It is possible to assemble the mission in orbit. But this will require two launch sites and multiple rockets.
I also think this is economically more feasible than the super heavy launchers. Especially if you use reusable rockets.
Do you need a super heavy carrier? I believe that for flights to the Moon and Mars, it is possible to assemble a starship in orbit and deliver a payload to it by launching heavy rockets.
For moon you don't, but for Mars you have to.
In case of China, mars manned mission is to be assembled in orbit with
7 CZ-9 launches. How many launches would there be if it is anything smaller, falcon heavy or CZ-10?
The yellow colored modules are most likely launched by CZ-9, and multiple times. The transfer modules (LEO LMO) are over 120t to 180t even when empty. And they are nuclear propulsions, you can't ask astranaut to assemble them in orbit from smaller pieces. The total mass departing from LEO is 328+246+100, about 674t.

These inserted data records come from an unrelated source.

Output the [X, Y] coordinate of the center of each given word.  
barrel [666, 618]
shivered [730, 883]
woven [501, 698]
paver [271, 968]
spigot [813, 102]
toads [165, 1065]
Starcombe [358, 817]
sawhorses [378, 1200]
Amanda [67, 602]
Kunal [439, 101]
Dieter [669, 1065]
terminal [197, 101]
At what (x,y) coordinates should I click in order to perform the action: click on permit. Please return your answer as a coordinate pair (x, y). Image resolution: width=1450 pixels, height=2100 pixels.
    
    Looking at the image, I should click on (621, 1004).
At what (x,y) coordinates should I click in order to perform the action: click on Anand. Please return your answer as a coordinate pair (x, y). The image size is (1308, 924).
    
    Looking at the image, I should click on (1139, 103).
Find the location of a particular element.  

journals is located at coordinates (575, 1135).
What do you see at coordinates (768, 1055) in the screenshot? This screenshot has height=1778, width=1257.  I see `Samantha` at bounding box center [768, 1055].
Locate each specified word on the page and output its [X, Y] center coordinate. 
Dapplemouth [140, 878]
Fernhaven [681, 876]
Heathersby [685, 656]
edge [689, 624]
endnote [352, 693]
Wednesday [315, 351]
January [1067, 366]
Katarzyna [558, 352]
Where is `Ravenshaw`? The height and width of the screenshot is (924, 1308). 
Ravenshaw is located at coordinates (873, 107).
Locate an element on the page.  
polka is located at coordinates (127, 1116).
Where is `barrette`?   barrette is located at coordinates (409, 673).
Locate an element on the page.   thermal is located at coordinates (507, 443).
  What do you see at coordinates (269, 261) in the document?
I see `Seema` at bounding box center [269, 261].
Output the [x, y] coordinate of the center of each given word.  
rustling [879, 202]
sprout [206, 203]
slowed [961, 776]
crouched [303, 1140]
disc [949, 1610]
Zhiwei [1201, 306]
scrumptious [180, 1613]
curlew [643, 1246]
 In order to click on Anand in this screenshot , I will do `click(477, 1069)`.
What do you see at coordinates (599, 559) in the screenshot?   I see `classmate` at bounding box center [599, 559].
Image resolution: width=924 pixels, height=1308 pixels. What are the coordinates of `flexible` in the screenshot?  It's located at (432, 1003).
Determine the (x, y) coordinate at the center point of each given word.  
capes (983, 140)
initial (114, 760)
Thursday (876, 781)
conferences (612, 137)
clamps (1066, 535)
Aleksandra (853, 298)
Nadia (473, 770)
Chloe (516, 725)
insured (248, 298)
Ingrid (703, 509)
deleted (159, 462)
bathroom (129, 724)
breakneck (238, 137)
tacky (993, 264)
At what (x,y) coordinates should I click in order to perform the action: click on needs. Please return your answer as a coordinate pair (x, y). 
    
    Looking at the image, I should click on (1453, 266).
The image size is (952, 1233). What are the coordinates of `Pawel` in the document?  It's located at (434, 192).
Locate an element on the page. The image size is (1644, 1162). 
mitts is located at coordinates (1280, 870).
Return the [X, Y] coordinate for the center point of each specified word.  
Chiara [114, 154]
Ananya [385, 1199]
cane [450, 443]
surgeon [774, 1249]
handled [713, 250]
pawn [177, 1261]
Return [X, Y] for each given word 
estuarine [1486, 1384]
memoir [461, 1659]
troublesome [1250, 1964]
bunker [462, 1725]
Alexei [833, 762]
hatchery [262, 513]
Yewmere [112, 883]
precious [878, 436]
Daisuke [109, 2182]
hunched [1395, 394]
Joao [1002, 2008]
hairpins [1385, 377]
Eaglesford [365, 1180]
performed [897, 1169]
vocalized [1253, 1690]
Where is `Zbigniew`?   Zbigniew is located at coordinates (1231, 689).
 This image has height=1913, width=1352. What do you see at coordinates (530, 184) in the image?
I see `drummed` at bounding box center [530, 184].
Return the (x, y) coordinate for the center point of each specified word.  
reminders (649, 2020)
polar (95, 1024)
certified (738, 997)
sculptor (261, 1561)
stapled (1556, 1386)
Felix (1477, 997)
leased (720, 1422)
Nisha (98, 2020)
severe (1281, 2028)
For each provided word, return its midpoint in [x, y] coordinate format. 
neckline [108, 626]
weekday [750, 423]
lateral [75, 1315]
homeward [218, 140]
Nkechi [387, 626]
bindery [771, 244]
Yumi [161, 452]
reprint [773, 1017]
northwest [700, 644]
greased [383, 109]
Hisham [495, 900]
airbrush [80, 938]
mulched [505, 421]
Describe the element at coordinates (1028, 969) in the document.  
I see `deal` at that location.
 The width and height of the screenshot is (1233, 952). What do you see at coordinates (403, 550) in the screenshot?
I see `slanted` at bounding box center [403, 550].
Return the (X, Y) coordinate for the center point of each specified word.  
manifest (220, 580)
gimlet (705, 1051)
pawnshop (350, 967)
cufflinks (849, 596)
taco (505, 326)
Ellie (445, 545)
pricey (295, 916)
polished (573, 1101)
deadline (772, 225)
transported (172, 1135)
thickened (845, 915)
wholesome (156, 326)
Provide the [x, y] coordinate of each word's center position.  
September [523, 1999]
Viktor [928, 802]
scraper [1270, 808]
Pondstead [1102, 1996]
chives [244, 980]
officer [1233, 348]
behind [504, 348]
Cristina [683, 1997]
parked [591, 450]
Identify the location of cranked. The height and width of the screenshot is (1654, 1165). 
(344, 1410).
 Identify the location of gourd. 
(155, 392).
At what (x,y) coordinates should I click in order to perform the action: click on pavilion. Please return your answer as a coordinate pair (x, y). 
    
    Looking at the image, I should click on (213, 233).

The US would have to do the same thing that is neclear propulsion. That is why both Ares V and Starship was/is aiming at 200t LEO, even SLS block II is aiming at 180t.
BTW, in mars mission, starship will have to be in expanded mode if US goes with nuclear and keep down the launches. If they go full chemical the total mass departing LEO would be over many thousand tons, and if starship goes reusable mode, there will probably 50 launches. Sending that many thousand-tons complex to mars is like catapulting a soft tofu, think about how much structural challenge and how low the permissible acceleration would be, therefor how long time the journey would be.